I want to reiterate that I am not saying that it is right to criticize anyone, fat or thin, for their desires. I am also not blaming anyone or anything else for my own jealousies or insecurities. They are mine, and I deal with them by making sure to tell myself when they show their ugly head that I have no right to expect others to act the way I want them to, and that these thoughts are no different than the hateful anti-fat comments and attitudes I deal with outside of our acceptance community.

I also have to realize that I would be hypocritical if I had such expectations for fat men or thin women, since I have been in the very uncomfortable situation of having to break things off with average-sized men because I could not find them attractive, no matter how hard I tried. This attraction thing is tricky, and in the end, I'm just happy to hear of any couple, fat, thin, in between, that have made a successful relationship out of inner and outer mutual attraction.

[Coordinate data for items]
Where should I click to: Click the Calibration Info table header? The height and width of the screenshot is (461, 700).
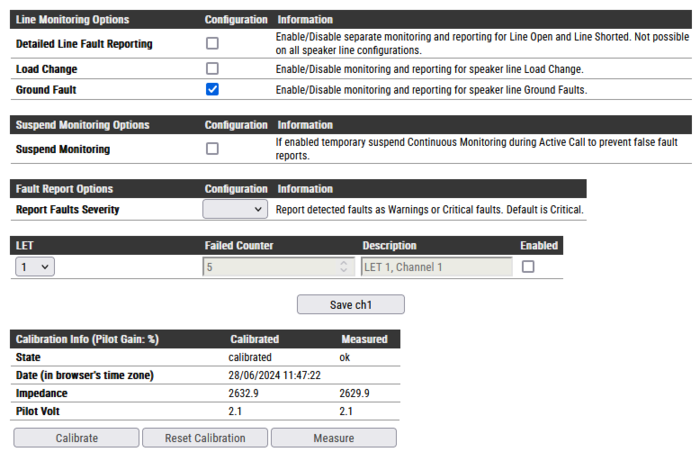(87, 339)
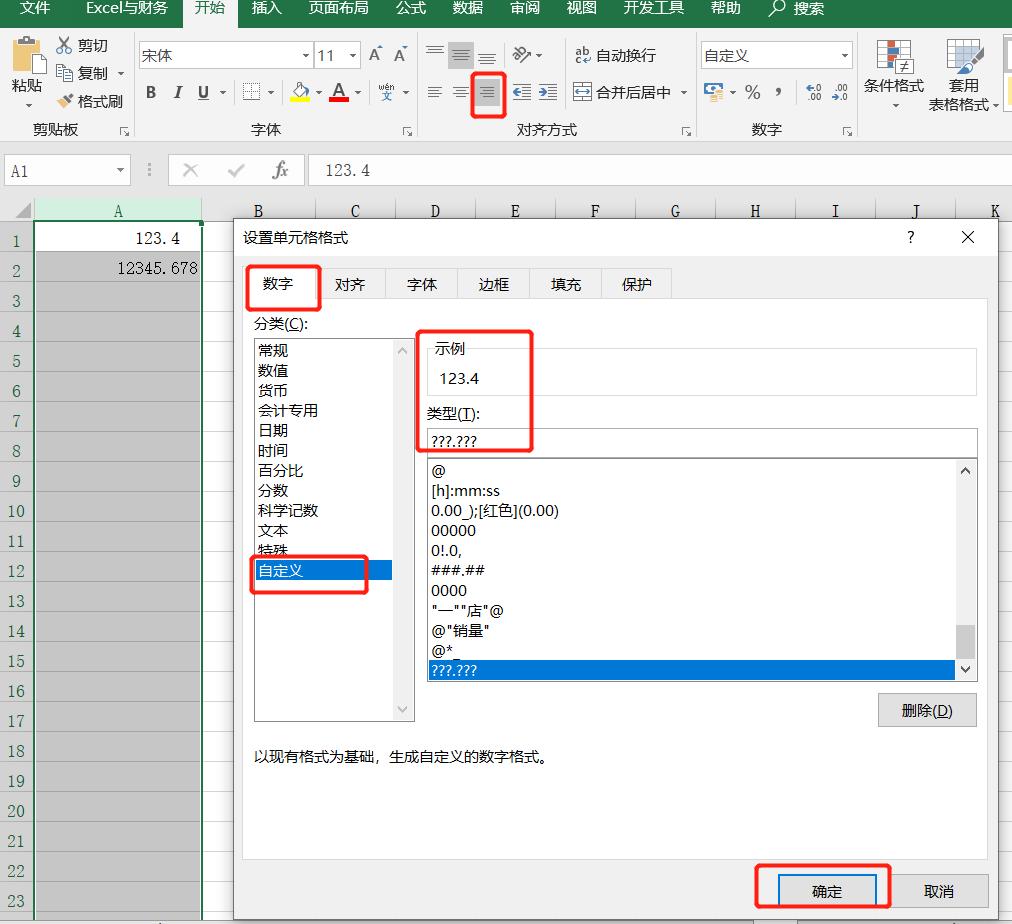The height and width of the screenshot is (924, 1012).
Task: Apply Bold formatting with the B icon
Action: pos(151,91)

◆ **Task requirements**
1. Write out the part of the passage on attraction and body size starting with "I want to reiterate" and going on through "our acceptance community.".
2. In the passage on attraction and body size, why does the writer say it would be hypocritical to hold such expectations for fat men or thin women? Answer in one to three sentences.
3. Carry on the passage on attraction and body size from the point where it stops.
The records are separate material and do not belong to the passage on attraction and body size.

◆ **Answers to the exercises**
1.
I want to reiterate that I am not saying that it is right to criticize anyone, fat or thin, for their desires. I am also not blaming anyone or anything else for my own jealousies or insecurities. They are mine, and I deal with them by making sure to tell myself when they show their ugly head that I have no right to expect others to act the way I want them to, and that these thoughts are no different than the hateful anti-fat comments and attitudes I deal with outside of our acceptance community.

2. The writer has been in the very uncomfortable situation of breaking things off with average-sized men because of being unable to find them attractive, however hard the writer tried. Given that experience, expecting others to feel an attraction they do not feel would be hypocritical.

3.
Plus, as many other have mentioned in many of the threads here at Dimensions, I've had experiences of being attracted to people who don't fit my external criteria because there was something about that person's inner self that was irresistible. In my case, these experiences have a funny way of transforming the outer person into the sexiest person imaginable,  .

I am sorry to hear that any FFA or BHM might be getting unwarranted criticism. I support you all, and while I don't participate much in this forum, I rely on it and appreciate the words (and photos) of those who sustain it. Thank you.


----------



## Laina (Aug 6, 2006)

TheSadeianLinguist said:


> Scandi, you might PM Laina about this. She's a teeny tiny FFA!



*grin* I'm FAMOUS! Well, internet famous, anyway.

I don't run into a lot of trouble with BHM regarding my dimuntive size (and some of it I simply can't help--I'm never going to be tall or broadly built)...but I do hit the basic resistance. Mostly I'll hear (over and over again) "are you sure?" or "but you're hot!".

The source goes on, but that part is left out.